Am I allowed to use distributive law for infinitely many sets?

Solution 1:

Yes, both distributive laws generalize. (You need only one of the two, but it’s useful to know both.) The first step in verifying the generalization that you want is to check that

$$\left(\bigcup_{i\in I}A_i\right)\cap D=\bigcup_{i\in I}(A_i\cap D)\;,\tag{1}$$

and to verify its mate you’ll want to check that

$$\left(\bigcap_{i\in I}A_i\right)\cup D=\bigcap_{i\in I}(A_i\cup D)\;.\tag{2}$$

Both are easily verified by element-chasing.
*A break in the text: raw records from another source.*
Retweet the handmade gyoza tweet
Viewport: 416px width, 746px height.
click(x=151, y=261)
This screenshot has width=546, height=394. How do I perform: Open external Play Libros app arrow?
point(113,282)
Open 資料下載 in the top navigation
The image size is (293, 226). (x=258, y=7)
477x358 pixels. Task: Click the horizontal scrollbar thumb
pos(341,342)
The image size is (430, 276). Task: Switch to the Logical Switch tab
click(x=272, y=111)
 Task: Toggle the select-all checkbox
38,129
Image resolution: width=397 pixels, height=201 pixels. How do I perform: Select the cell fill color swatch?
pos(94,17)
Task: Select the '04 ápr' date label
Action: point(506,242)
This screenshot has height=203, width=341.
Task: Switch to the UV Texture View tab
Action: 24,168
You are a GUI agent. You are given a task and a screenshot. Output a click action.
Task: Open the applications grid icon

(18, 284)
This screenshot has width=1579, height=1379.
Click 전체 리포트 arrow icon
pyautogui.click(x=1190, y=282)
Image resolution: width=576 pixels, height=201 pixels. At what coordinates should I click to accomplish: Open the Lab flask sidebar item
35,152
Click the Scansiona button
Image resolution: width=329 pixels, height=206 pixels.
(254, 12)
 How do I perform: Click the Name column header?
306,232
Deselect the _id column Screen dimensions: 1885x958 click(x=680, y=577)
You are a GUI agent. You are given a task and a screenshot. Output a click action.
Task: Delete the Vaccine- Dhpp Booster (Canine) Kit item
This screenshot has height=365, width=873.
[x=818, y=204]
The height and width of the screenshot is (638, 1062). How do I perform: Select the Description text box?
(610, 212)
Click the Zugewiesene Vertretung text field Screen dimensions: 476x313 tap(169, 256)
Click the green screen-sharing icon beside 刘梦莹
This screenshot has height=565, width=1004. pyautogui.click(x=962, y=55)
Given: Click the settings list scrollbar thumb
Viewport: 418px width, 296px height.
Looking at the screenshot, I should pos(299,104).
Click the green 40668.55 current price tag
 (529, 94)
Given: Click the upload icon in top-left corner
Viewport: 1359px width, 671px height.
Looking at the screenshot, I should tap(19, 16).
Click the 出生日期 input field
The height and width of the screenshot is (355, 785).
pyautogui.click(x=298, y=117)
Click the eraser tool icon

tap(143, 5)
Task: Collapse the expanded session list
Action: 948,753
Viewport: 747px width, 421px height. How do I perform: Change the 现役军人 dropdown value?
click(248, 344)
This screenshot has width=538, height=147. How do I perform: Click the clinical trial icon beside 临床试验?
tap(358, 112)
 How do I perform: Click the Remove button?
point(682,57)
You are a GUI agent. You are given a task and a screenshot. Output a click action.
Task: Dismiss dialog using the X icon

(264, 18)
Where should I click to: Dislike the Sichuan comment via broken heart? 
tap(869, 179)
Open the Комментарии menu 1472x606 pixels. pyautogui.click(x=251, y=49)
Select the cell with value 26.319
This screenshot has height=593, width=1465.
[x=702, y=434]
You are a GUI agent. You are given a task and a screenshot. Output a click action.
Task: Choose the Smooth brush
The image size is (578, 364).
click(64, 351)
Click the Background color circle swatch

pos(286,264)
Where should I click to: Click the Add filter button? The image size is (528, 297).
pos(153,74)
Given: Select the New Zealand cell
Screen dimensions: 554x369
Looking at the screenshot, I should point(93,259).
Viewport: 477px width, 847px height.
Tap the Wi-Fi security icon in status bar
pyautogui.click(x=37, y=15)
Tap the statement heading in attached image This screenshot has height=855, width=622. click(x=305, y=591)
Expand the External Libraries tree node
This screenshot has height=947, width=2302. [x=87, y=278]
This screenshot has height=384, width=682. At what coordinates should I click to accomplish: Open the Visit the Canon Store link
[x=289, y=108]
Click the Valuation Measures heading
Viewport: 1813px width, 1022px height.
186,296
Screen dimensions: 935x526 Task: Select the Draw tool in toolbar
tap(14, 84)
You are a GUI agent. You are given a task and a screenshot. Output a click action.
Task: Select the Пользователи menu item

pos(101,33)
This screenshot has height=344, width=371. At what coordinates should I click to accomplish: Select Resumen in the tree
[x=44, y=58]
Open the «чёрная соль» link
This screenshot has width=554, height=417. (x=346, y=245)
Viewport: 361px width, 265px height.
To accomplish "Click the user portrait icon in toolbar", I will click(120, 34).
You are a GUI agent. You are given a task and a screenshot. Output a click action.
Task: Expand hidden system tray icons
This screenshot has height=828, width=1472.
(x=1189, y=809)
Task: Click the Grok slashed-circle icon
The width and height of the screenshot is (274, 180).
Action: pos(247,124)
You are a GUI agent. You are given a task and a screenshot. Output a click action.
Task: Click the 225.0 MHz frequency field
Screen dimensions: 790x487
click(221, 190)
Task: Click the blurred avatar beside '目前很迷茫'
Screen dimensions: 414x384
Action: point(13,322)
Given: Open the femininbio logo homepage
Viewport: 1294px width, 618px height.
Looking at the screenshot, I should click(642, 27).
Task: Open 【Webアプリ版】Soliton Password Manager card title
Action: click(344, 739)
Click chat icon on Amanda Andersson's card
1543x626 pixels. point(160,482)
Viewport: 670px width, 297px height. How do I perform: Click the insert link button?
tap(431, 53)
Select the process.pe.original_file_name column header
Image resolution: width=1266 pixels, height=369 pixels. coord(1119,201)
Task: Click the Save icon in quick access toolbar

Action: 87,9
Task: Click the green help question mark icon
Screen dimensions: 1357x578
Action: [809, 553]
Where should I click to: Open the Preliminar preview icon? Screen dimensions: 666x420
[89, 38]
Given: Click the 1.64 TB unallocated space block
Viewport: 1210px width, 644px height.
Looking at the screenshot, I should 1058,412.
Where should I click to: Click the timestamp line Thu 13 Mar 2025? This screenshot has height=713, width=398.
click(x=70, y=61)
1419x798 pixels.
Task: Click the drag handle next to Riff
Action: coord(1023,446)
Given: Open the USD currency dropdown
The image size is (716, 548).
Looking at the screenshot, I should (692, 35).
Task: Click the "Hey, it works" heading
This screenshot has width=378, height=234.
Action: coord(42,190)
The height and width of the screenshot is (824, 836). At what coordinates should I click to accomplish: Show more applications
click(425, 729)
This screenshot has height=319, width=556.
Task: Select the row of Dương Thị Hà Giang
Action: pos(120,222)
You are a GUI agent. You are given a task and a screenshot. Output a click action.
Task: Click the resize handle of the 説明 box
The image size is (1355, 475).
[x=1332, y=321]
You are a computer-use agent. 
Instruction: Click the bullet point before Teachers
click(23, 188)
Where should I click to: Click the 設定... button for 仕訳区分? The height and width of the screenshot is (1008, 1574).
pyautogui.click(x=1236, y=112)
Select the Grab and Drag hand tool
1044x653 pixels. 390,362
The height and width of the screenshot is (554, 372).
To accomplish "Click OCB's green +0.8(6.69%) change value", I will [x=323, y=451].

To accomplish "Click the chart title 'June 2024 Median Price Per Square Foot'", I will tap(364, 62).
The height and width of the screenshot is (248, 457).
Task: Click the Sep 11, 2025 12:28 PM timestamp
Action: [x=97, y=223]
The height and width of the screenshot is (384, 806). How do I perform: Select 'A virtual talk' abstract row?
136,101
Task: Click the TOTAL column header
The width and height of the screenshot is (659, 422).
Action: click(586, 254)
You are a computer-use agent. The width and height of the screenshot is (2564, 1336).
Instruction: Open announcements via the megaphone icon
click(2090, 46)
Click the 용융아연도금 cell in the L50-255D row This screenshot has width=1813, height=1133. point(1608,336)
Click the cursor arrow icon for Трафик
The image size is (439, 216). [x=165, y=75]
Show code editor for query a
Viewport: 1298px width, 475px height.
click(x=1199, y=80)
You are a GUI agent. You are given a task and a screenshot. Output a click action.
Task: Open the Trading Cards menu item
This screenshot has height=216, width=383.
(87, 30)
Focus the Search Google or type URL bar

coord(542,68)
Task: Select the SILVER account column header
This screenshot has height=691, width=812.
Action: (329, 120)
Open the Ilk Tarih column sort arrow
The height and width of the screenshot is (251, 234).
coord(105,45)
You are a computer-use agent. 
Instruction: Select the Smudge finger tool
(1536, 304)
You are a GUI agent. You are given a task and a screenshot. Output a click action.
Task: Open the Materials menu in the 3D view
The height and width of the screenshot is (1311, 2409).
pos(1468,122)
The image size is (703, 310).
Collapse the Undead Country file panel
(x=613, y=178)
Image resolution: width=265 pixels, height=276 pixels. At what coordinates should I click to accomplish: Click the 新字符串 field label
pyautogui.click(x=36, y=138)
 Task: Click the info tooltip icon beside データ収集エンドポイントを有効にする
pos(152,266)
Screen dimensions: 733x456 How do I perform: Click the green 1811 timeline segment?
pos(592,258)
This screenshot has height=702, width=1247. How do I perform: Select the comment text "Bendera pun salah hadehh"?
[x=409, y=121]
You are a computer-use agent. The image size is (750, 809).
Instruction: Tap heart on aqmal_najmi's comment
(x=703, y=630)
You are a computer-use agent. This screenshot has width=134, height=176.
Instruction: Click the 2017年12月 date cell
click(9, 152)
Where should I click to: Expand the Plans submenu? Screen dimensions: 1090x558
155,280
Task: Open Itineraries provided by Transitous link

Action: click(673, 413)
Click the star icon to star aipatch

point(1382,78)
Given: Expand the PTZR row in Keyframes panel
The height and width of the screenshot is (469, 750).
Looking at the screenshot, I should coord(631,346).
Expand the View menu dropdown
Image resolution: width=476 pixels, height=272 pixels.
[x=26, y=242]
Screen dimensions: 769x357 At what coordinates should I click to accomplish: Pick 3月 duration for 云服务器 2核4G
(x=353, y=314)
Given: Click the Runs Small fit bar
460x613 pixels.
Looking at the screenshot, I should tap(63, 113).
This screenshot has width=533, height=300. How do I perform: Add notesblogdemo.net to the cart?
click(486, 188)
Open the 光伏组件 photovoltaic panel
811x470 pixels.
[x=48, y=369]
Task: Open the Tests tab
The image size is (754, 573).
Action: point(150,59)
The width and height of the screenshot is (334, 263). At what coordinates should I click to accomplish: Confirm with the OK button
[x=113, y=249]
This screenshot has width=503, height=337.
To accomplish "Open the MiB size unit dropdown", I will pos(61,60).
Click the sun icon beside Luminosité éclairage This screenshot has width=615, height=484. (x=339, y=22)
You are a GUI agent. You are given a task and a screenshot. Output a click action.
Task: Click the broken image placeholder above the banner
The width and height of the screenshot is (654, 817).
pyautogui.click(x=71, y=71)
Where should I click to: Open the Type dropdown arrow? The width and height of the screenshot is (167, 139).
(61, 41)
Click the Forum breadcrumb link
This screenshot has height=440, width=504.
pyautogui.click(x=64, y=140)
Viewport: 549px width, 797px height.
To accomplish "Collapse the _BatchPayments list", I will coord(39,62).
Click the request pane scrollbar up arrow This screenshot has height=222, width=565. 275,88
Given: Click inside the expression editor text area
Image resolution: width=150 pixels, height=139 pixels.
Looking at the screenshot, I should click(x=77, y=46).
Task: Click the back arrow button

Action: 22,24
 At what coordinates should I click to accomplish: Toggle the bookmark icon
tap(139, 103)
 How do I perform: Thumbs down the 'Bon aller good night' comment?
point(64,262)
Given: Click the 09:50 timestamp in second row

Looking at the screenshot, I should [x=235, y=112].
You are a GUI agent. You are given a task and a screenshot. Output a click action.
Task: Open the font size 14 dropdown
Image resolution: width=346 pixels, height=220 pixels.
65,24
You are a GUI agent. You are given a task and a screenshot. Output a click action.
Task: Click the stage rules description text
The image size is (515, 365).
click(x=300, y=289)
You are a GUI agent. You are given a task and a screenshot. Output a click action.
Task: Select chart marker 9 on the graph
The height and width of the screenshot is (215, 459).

For $(1)$, if $x\in\left(\bigcup_{i\in I}A_k\right)\cap D$, then $x\in\bigcup_{i\in I}A_i$ and $x\in D$. Since $x\in\bigcup_{i\in I}A_i$, there is an $i_0\in I$ such that $x\in A_{i_0}$, and therefore $x\in A_{i_0}\cap D\subseteq\bigcup_{i\in I}(A_i\cap D)$. Conversely, if $x\in\bigcup_{i\in I}(A_i\cap D)$, then there is an $i_0\in I$ such that $x\in A_{i_0}\cap D$. Then $x\in A_{i_0}\subseteq\bigcup_{i\in I}A_i$, and $x\in D$, so $x\in\left(\bigcup_{i\in I}A_i\right)\cap D$.

For $(2)$, if $x\in\left(\bigcap_{i\in I}A_i\right)\cup D$, then $x\in\bigcap_{i\in I}A_i$ or $x\in D$. Let $i_0\in I$ be arbitrary. Then $A_{i_0}\supseteq\bigcap_{i\in I}A_i$, so $x\in A_{i_0}$ or $x\in D$, and therefoer $x\in A_{i_0}\cup D$. Since this holds for each $i_0\in I$, $x\in\bigcap_{i\in I}(A_i\cup D)$. Conversely, if $x\in\bigcap_{i\in I}(A_i\cup D)$, then $x\in A_i\cup D$ for each $i\in I$. If $x\in D$, then certainly $x\in\left(\bigcap_{i\in I}A_i\right)\cup D$. If $x\notin D$, then we must have $x\in A_i$ for each $i\in I$, in which case $x\in\bigcap_{i\in I}A_i\subseteq\left(\bigcap_{i\in I}A_i\right)\cup D$.

Two applications of $(1)$ will give you the distributive law that you want. Suppose that $C=\bigcup_{i\in I}A_i$ and $D=\bigcup_{j\in J}B_j$. Then

$$\begin{align*} C\cap D&=\left(\bigcup_{i\in I}A_i\right)\cap D\\ &=\bigcup_{i\in I}(A_i\cap D)\\ &=\bigcup_{i\in I}\left(A_i\cap\bigcup_{j\in J}B_j\right)\\ &=\bigcup_{i\in I}\left(\bigcup_{j\in J}(A_i\cap B_j)\right)\\ &=\bigcup_{\langle i,j\rangle\in I\times J}(A_i\cap B_j)\;. \end{align*}$$

In other words, $C\cap D$ is the union of all possible intersections of the form $A_i\cap B_j$. In particular, if $I$ and $J$ are countable index sets, $I\times J$ is also countable.

Similarly, two applications of $(2)$ will give you the other general distributive law of this kind. This time suppose that $C=\bigcap_{i\in I}A_i$ and $D=\bigcap_{j\in J}B_j$. Then

$$\begin{align*} C\cup D&=\left(\bigcap_{i\in I}A_i\right)\cup D\\ &=\bigcap_{i\in I}(A_i\cup D)\\ &=\bigcap_{i\in I}\left(A_i\cup\bigcap_{j\in J}B_j\right)\\ &=\bigcap_{i\in I}\left(\bigcap_{j\in J}(A_i\cup B_j)\right)\\ &=\bigcap_{\langle i,j\rangle\in I\times J}(A_i\cup B_j)\; \end{align*}$$

the intersection of all possible unions of the form $A_i\cup B_j$ as $i$ and $j$ run over their respective index sets.

Solution 2:

Two sets $X$ and $Y$ are equal exactly when, for all $x$, $x \in X \iff x \in Y$.

Now, take $x \in (\cup_i C_i) \cap (\cup_j C_j)$.

This means precisely that $x$ is in $\cup_i C_i$ and also is in $\cup_j D_j$.

A statement of the form $x \in \cup_k S_k$ means precisely "there exists some $k$ such that $x \in S_k$". So we have from $x \in \cup_i C_i$ and $x \in \cup_j D_j$ that there exist $i$ and $j$ such that $x \in C_i$ and $x \in D_j$.

Or in other words, there exist $i$ and $j$ such that $x \in C_i \cap D_j$.

Or in other words, $x \in \cup_i \cup_j (C_i \cap D_j)$.

So, yes, the distributive law works for infinite, even uncountable families of sets.